Peripheral nerves require extraordinary mobility in relation to surrounding tissues, sometimes sliding up to 2 centimetres as we move. This is because nerves are long (they are made up of the longest cells in our body) and often cross joints some distance from the axes of motion – think about driving round a round-a-bout- the further you are away from the centre the greater the distance you have to travel.
They need to slither and slide snake-like! A key connective tissue that facilitates this is the mesoneurium (Fig 1) – kind of like a condom around the nerve. Few people study it or are even aware of the mesoneurium – perhaps peripheral nerves just aren’t trendy enough for researchers these days.
The peripheral nerve surgeon, Hanno Millesi, who alerted us to it in the 1970’s is still the main voice for the mesoneurium. This overlooked bit of connective tissue is what makes a nerve feel slippery or flick away when palpated. The nerve slides in this sheath during movement and to some degree the mesoneurium will slide as well. Inflammation or scarring of the mesoneurium can lead to neuroimmune irritation and potential mid axon discharge. Those administering local anaesthetics to nerve should put it on and not inside the mesoneurium.

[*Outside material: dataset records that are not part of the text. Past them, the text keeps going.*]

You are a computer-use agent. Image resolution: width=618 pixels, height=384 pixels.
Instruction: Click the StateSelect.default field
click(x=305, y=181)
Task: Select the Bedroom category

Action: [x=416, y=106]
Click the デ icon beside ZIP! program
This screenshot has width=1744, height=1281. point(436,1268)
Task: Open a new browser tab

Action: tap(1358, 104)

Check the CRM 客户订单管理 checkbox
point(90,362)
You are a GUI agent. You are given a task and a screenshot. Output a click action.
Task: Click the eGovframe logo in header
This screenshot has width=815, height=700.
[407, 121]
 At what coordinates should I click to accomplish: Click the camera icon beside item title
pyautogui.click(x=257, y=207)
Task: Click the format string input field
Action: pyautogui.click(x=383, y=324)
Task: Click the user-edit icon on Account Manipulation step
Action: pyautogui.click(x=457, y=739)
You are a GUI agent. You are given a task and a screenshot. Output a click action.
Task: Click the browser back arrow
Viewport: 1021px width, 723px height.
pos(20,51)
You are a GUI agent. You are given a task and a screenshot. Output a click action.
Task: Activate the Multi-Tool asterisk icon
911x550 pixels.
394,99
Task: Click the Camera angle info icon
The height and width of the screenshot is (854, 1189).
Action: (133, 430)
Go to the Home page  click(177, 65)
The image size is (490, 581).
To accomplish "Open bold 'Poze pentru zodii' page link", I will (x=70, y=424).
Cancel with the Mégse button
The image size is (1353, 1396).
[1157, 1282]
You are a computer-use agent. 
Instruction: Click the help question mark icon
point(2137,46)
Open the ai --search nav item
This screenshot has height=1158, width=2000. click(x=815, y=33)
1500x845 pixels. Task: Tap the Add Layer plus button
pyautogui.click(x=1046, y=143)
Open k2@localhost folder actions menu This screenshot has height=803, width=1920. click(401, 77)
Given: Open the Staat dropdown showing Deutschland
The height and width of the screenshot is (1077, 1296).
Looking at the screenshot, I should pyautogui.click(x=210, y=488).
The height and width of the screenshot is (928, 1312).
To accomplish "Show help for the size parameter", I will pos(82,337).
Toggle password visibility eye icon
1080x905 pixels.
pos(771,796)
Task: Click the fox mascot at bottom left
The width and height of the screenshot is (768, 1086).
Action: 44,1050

You won’t find much on the mesoneurium (aka. adventitia, paraneurium) in the literature – let us know if you do but this nugget is a reminder that early graded mobilisation post injury is so logical, and some local tenderness over nerves could involve this tissue. And next time you are watching someone dancing vigourously, pause and think “wow that nerve mesoneurium must be nice and slippery and smooth – it’s getting a real workout”.
For reviews of the mesoneurium see:
Butler DS (2000) The Sensitive Nervous System. Adelaide Noigroup Publications. Pp 103-104, 380, 405-410.
Millesi H, Zoch G and Riehsner R (1995) Mechanical properties of peripheral nerves. Clinical Orthopaedics and Related Research 314: 76-83 (and subsequent literature by Millesi H)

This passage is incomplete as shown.